SRI LANKA: Today is the international day of democracy

Today (15th September) is the international day of democracy although in Sri Lanka we are going through very painful times. When democracy is very serious with challenge, it is very essential for us to recall the basic principles of democracy so that we could reaffirm our commitment to these principles. These principles are citizen participation, equality, accountability, transparency, regular free and fair elections, economic freedom, control of the abuse of power, the rule of rights, accepting the results of an election, human rights, multi-party system and the rule of law.

Judged from all these principles, we are today in serious crisis. Citizens participations have been very seriously challenged by way of mass arrest of people who protest on very legitimate grounds such as the increase of prices of food, the lack of freedom of speech, employment problems and above all, the issue of malnutrition and scarcity of food in the country. At such times, enormous tolerance must be shown to people who have been dragged down to this enormous hardships. Abuse together with this is the principles of equality. Everywhere the complaint is that those who are corrupt have their way, they are unequal in everything. They could escape from prison even though they have committed extremely serious crimes. They could escape from criminal activities without being brought to examination, inquiry or prosecuted in courts.

This principle of equality applies naturally for minorities in particular but in Sri Lanka it is not only the minorities that have been suffering from this problem. All citizens are graded into two categories: those who have a favored status politically and those who don’t. This is an extremely serious problem. Behind all this is a problem of encouraged corruption. The result is that if it is not possible to have transparency, it is not possible to have freedom of expression because all these things will bring out the dirt which is being kept hidden. Unfortunately, although we still have independent judicial system, system has been paralyzed by the restrictions placed on it by the executive and particularly by the constitution. The most sad part of Sri Lankan history of democracy is that the construction of Sri Lanka fundamentally undermined democracy. It undermines the rule of law because in the constitution itself it is guaranteed that not everybody is equal before law. Executive is above the law and as a result, everybody who works for the executive and those who work for powerful political people have unequal, favorable treatment. This is what leads to unprecedented and unimaginable forms of corruption.
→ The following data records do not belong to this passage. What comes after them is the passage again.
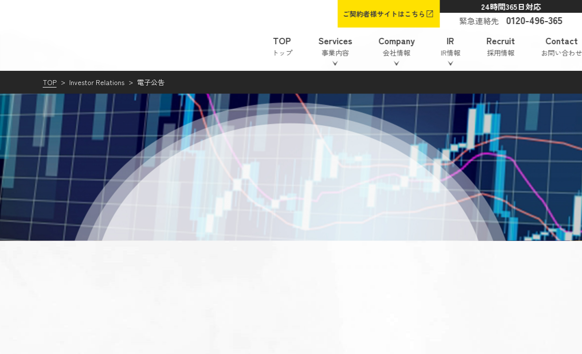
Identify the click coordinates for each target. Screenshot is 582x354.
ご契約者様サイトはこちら (383, 14)
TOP (49, 82)
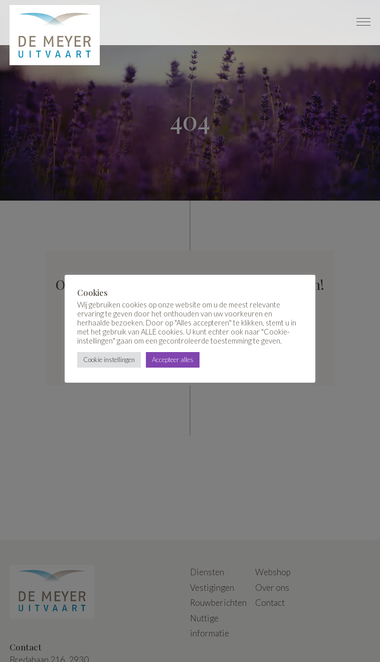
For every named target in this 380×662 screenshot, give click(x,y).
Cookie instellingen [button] (109, 360)
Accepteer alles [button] (173, 360)
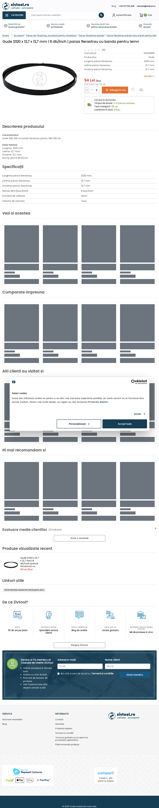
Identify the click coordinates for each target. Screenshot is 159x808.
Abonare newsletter (12, 719)
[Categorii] (14, 15)
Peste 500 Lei (14, 24)
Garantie (147, 24)
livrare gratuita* (16, 27)
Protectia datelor (63, 728)
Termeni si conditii (64, 733)
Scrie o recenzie (79, 538)
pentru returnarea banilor (104, 27)
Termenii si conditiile (102, 673)
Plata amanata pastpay (67, 744)
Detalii (137, 414)
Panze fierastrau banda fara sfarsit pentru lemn (24, 590)
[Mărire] (96, 90)
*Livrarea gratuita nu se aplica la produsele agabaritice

In everything, officers state that they have orders from above. Orders from above means above the law and they claim they are obliged to obey. Therefore, any legal act can be tolerated because there is nothing you can do against those who are above the law. So the question of human rights becomes extremely problematic because you can have rights on people but if you participate in a demonstration, you are arrested and you are also subjected to prevention of terrorism act although there is no state of terrorism declared in the country. There is arbitrariness prevailing over everything. What is sacred about democracy is that it is not something you just do for exhibition and in reality it is all cynical laughter against all principles. So therefore we should celebrate this day with soberness, with great reflections of trying to understand what went wrong to the democracy of Sri Lanka. People need democracy and that’s the only way they could safeguard their dignity, a decent way of life and also participate in the affairs of the country as equal citizens. On this day of great importance internationally we wish the Sri Lankan people one more year of deep reflection and deep involvement in order to see that changes will come about which will be for the benefit of everyone.